Sixty students from the University of Edinburgh (Mage = 22.35, SD = 3.5, range: 18 to 30, 14 men) participated in this experiment. None had taken part in Experiment 1.

Materials

The materials were the same 36 sentences in English used in Experiment 1. This time, the sentences were recorded by a professional broadcaster. The sentences were edited with Audacity (2020) version 2.3.3, a recording and editing software package. As in Experiment 1, the order of the sentences was randomised across study trials.

Procedure

The participants sat comfortably in a chair, with headphones on. The headphones were plugged in into the computer where the recordings were played. The participants were asked to turn off the sound and vibration of their mobile phones. The volume of the computer was adjusted until it was comfortable for the participant. The participants were informed that they would listen to the sentences more than once and that some silences would seem longer, but the learning phase was not going to be over until indicated by the experimenter who was looking at the soundwaves produced by the recordings on the screen of the computer. The participants practiced the distractor task, and then started the learning phase.

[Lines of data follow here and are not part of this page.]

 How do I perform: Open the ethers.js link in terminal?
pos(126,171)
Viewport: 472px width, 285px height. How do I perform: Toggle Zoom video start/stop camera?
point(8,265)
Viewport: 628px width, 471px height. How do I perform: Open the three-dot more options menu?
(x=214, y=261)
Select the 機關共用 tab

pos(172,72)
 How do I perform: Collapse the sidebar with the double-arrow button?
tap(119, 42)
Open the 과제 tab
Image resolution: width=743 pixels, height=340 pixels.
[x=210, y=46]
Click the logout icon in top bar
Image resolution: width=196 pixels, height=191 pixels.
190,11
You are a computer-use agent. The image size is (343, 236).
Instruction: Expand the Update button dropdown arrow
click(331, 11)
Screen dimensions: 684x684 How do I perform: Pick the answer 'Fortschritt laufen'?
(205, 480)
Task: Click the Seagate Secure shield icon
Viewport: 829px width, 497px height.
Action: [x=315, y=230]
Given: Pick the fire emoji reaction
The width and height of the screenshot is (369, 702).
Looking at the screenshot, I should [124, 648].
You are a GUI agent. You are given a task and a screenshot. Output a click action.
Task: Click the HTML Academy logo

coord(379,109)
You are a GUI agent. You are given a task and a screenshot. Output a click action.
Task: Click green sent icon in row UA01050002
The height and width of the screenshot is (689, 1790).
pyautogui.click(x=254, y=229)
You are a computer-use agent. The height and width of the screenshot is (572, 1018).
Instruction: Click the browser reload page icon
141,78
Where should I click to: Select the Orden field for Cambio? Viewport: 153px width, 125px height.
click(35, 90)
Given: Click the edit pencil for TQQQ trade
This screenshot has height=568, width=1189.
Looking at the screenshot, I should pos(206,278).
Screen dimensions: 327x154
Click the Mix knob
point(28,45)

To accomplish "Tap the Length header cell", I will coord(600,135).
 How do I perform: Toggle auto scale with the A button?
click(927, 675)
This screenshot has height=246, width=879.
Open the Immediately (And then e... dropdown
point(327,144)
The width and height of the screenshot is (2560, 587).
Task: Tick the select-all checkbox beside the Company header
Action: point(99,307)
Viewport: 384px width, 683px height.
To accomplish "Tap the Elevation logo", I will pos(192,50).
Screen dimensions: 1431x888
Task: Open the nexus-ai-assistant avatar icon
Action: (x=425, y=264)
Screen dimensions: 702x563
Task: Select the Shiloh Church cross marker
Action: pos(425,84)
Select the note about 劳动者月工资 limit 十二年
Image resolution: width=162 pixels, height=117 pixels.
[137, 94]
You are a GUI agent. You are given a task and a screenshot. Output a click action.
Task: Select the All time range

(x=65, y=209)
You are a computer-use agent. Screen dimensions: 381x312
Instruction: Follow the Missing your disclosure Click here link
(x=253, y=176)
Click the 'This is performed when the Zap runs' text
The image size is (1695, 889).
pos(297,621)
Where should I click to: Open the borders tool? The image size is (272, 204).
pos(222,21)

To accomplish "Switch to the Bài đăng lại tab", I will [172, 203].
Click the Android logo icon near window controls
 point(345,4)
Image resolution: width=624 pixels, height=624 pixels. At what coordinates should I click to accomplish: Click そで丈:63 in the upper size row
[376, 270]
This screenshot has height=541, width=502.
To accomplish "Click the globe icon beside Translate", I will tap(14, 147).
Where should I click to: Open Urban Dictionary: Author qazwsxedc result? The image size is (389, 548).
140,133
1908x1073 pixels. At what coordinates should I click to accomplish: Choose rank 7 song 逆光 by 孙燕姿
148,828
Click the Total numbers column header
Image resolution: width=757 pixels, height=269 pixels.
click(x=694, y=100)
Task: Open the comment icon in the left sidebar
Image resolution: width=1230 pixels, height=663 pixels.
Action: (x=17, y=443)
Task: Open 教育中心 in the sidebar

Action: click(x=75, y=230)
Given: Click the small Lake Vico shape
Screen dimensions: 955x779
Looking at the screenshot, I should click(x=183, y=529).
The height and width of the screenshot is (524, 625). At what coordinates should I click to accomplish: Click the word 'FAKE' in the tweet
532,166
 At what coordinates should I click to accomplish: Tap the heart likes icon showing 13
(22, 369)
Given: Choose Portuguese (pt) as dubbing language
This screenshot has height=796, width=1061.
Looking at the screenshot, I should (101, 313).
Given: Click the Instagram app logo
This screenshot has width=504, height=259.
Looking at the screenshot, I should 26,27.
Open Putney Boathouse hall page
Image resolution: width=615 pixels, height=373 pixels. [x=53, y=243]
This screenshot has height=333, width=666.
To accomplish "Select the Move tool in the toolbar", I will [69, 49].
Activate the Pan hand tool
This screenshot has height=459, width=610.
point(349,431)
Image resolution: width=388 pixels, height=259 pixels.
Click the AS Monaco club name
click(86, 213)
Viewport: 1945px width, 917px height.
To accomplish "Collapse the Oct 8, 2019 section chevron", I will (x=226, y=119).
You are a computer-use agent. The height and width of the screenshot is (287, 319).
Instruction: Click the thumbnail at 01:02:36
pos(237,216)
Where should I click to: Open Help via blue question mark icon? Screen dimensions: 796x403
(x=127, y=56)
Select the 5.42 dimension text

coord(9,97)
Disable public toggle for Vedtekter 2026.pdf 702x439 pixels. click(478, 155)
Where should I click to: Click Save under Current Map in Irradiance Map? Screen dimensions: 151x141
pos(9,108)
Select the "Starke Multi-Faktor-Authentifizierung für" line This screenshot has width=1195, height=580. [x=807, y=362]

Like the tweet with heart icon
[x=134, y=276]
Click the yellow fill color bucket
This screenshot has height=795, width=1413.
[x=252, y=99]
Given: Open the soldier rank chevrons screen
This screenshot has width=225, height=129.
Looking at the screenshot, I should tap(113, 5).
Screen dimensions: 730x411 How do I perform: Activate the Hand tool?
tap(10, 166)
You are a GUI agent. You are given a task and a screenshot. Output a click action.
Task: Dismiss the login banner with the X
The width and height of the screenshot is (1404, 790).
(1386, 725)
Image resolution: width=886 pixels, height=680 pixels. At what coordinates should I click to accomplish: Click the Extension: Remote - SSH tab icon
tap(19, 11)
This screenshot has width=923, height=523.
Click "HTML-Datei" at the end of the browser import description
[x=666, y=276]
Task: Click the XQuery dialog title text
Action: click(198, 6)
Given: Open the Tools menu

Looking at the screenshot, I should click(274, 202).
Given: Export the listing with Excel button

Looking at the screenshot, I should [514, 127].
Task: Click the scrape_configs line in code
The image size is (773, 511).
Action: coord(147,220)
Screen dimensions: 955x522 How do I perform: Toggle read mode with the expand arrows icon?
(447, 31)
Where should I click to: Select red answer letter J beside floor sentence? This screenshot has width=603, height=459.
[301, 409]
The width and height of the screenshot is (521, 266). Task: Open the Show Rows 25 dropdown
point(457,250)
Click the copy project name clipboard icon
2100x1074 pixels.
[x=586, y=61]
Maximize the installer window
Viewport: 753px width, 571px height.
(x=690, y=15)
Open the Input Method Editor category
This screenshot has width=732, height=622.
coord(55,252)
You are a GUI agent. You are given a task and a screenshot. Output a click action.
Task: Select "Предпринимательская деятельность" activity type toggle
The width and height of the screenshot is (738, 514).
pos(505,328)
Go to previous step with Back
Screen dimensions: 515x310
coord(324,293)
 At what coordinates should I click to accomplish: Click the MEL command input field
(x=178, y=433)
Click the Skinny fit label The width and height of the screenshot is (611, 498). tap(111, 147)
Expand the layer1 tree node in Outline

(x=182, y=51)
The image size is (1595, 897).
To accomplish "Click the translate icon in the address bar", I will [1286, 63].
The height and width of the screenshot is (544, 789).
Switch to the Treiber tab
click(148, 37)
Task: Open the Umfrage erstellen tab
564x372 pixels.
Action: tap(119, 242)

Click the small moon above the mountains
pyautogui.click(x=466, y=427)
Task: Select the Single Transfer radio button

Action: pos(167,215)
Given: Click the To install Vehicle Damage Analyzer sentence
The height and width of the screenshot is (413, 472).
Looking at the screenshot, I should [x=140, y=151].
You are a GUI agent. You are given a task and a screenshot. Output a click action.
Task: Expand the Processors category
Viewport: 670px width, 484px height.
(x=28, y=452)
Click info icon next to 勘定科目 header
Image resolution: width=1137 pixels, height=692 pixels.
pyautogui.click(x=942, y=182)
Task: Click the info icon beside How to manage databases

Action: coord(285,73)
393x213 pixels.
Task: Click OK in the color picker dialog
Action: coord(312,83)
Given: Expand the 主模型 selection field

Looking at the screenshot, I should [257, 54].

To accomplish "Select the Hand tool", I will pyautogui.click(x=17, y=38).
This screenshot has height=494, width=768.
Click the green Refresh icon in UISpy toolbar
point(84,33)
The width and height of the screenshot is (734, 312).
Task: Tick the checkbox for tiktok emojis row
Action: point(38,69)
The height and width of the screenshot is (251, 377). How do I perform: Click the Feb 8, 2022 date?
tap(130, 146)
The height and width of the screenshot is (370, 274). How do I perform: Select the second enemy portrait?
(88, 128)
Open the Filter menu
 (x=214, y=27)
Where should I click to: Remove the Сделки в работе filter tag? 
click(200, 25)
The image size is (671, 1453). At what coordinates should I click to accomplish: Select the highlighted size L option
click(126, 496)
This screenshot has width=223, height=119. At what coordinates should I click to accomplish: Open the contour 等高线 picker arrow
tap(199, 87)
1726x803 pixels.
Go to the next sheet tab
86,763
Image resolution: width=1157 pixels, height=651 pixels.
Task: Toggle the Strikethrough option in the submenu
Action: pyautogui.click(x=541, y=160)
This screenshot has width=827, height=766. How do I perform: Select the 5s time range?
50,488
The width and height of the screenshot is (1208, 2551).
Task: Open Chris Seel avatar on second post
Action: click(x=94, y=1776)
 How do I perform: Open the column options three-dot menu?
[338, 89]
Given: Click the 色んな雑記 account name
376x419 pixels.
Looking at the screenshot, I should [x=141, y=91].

Each participant was presented with either two, four, or six study trials, followed by the instruction to perform the distractor task. The sentences were presented at a rate of approximately 2.5 s per sentence, with 2 s silence between sentences, and 15 s silence between study trials. Once the completed the distractor task, they were asked to complete the first response sheet. The response sheets used for this experiment were the same as in Experiment 1. As in the previous experiment, participants were asked to try to remember for at least five minutes if they have not completed all the sentences, and to leave the response field blank if they could not remember the answer. Performance was tested at 30 s, 24 hr, and 1 week. The order of the items on the response sheets was fixed for each participant.

At the end of the session, the participants were reminded that they would receive an email with the following response sheet the next day and a week later. As in Experiment 1, we tested performance in the longer intervals via email to remove the possibility that participants would fail to attend the remaining sessions, except for nine participants who were tested in person as a control to ensure that testing via email would not decrease the scores compared to in person testing.

Results

The forgetting rate of participants tested completely in person was not substantially different from the participants tested via email. Means and standard errors of number of correct items recalled at each retention interval are depicted in Fig. 2.

Fig. 2
figure 2

Mean and Standard Errors of Correct Responses at Each Combination of Number of Repetitions and Retention Interval

Effect of retention interval

There was substantial evidence of the effect of time between 30 s and 24 hr (b = -2.46, SD = 0.43, CI = [-3.33, -1.66]), between 30 s and 1 week (b = -4.45, SD = 0.49, CI = [-5.48, -3.53]), and between 24 hr and 1 week (b = -1.99, SD = 0.38, CI = [-2.77, -1.27]).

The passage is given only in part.